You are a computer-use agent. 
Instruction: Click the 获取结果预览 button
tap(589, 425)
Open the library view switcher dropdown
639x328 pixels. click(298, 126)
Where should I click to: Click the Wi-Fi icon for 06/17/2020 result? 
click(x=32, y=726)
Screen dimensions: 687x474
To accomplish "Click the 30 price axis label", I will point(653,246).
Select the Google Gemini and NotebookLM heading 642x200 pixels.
= = = = = = =
[Work item] Quote each line of the data above exactly as written.

[Exercise result]
You are a computer-use agent. 
Instruction: Click the 获取结果预览 button
tap(589, 425)
Open the library view switcher dropdown
639x328 pixels. click(298, 126)
Where should I click to: Click the Wi-Fi icon for 06/17/2020 result? 
click(x=32, y=726)
Screen dimensions: 687x474
To accomplish "Click the 30 price axis label", I will point(653,246).
Select the Google Gemini and NotebookLM heading 642x200 pixels.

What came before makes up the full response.